What this task involves: Without any pictures, restate the full set of records below exactly.

Data records:
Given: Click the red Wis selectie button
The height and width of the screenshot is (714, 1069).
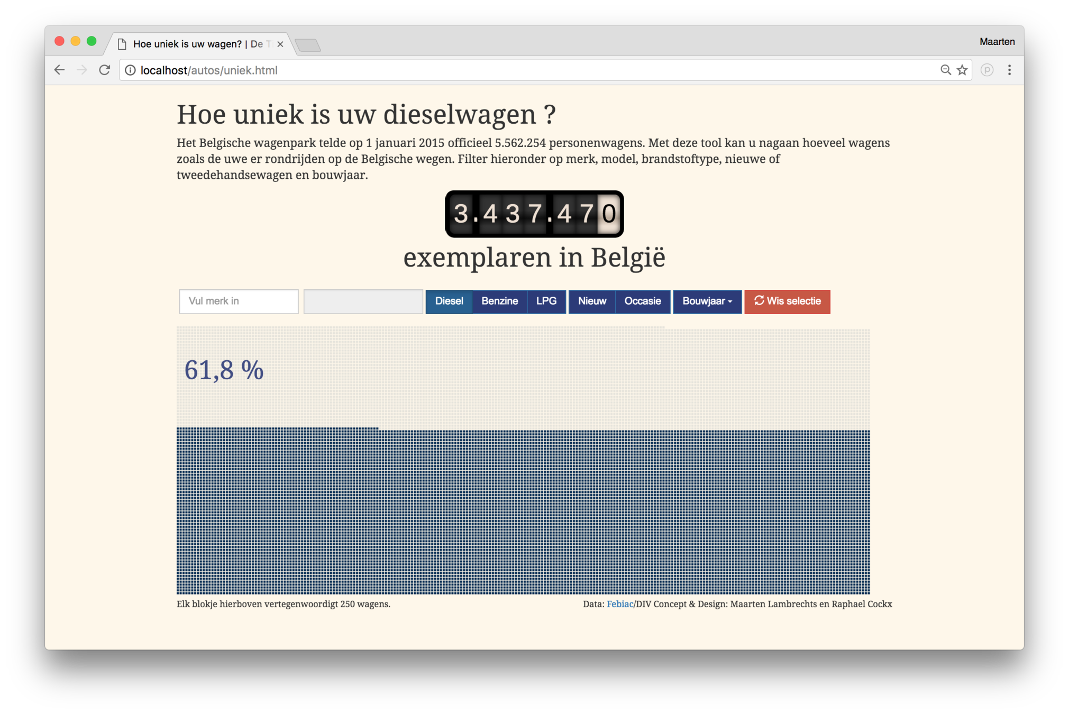Looking at the screenshot, I should (787, 301).
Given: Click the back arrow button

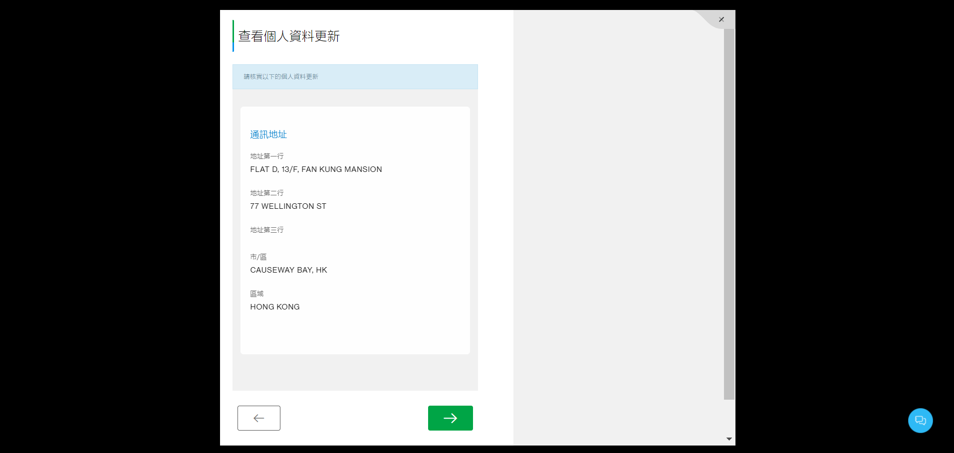Looking at the screenshot, I should click(x=258, y=418).
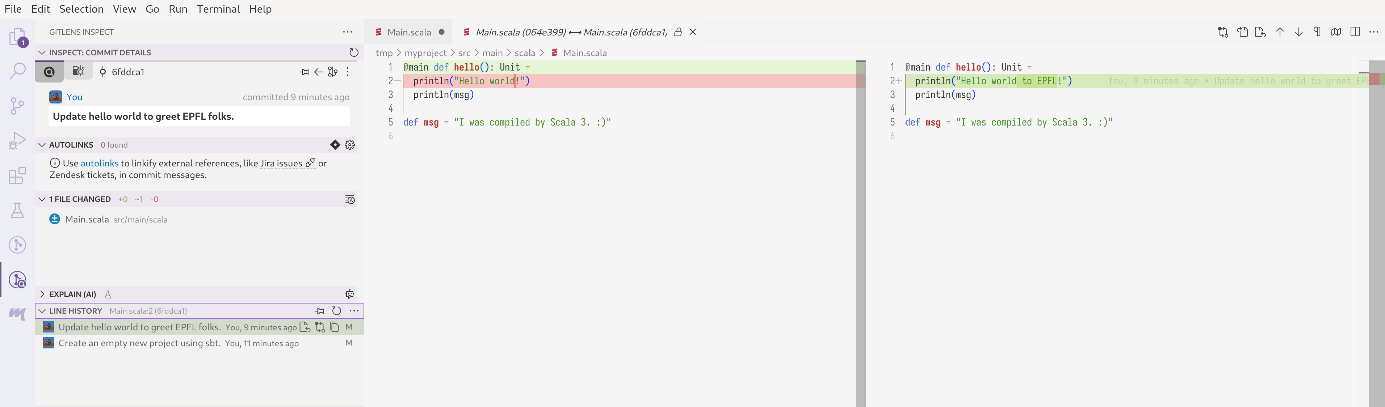
Task: Expand the Explain (AI) section
Action: point(42,294)
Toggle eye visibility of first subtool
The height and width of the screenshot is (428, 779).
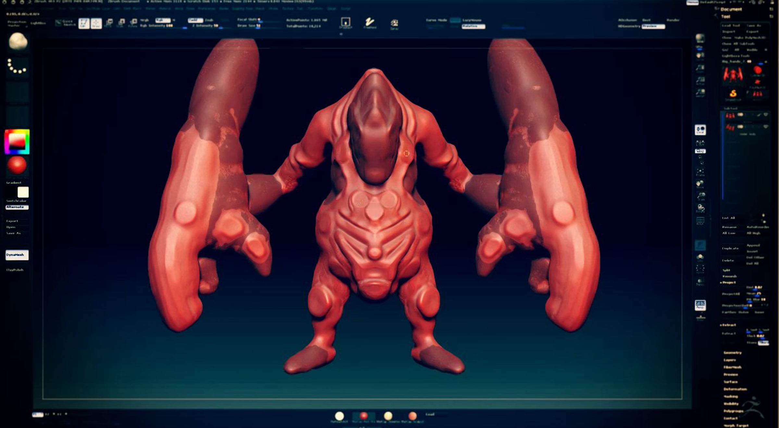766,115
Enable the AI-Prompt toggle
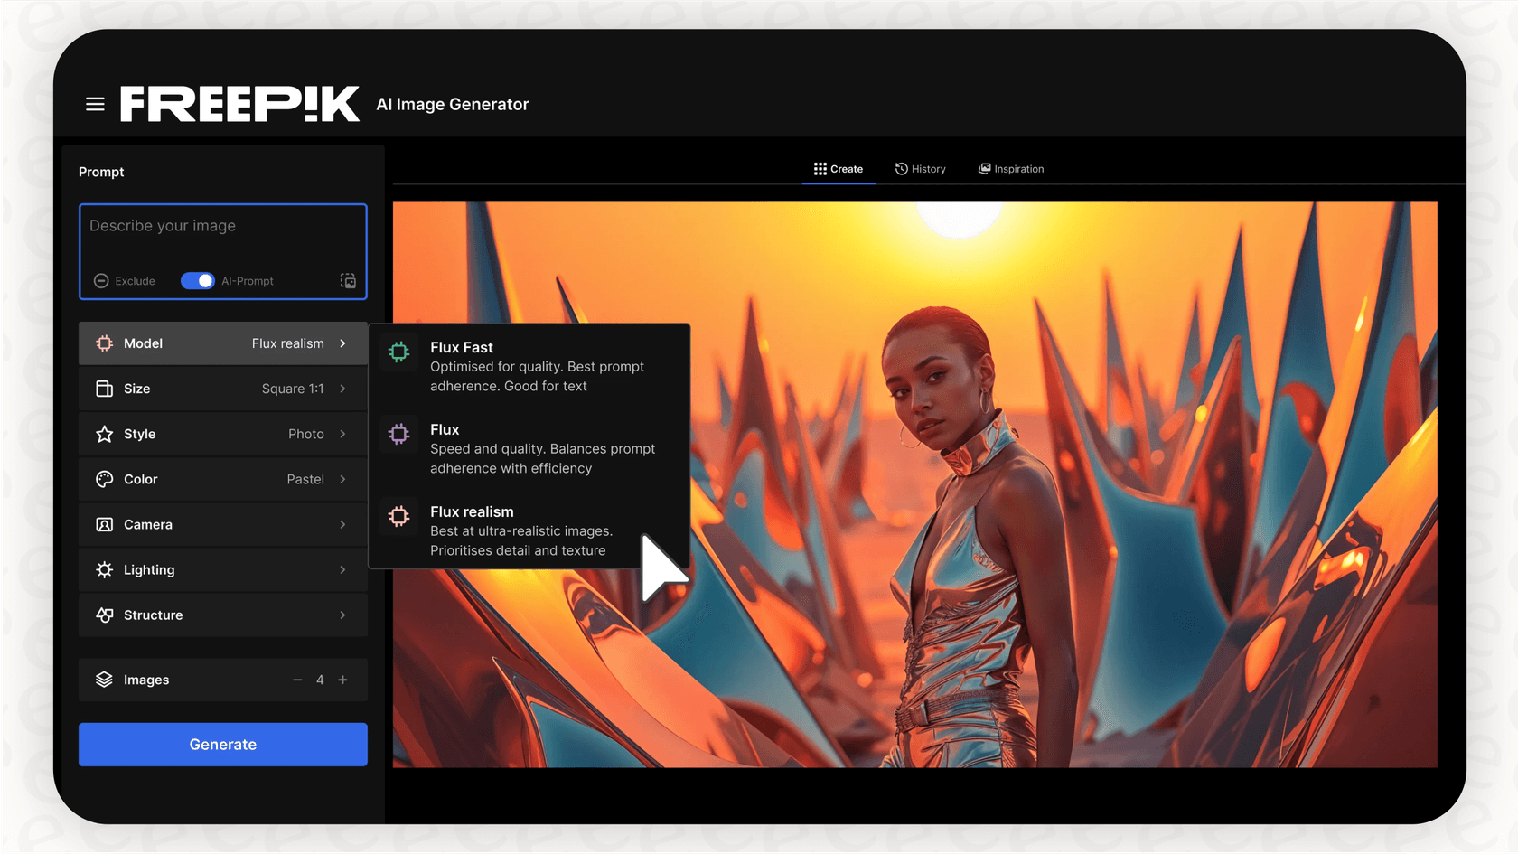Image resolution: width=1518 pixels, height=854 pixels. tap(197, 281)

Answer below:
Given: Click the red Wis selectie button
The height and width of the screenshot is (714, 1069).
Looking at the screenshot, I should (787, 301).
Given: Click the back arrow button

Looking at the screenshot, I should click(x=258, y=418).
Task: Expand the Explain (AI) section
Action: point(42,294)
Toggle eye visibility of first subtool
The height and width of the screenshot is (428, 779).
766,115
Enable the AI-Prompt toggle
Image resolution: width=1518 pixels, height=854 pixels. tap(197, 281)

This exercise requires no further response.